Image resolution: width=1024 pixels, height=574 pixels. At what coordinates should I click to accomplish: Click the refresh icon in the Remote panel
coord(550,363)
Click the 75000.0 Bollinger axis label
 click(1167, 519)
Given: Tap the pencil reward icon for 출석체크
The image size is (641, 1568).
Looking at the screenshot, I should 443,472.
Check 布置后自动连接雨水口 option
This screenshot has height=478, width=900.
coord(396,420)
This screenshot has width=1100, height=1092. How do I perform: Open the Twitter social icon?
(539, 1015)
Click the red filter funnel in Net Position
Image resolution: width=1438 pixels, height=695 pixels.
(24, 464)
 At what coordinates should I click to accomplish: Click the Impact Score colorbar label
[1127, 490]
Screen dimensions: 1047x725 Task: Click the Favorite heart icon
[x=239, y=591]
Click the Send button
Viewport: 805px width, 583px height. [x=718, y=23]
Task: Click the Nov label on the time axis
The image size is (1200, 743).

> _Exercise details_:
In the listing above, find the line that contains "Click the Send button". Write it out exactly, along with each line after it up to and including the last.

> _Response area_:
Click the Send button
Viewport: 805px width, 583px height. [x=718, y=23]
Task: Click the Nov label on the time axis
The image size is (1200, 743).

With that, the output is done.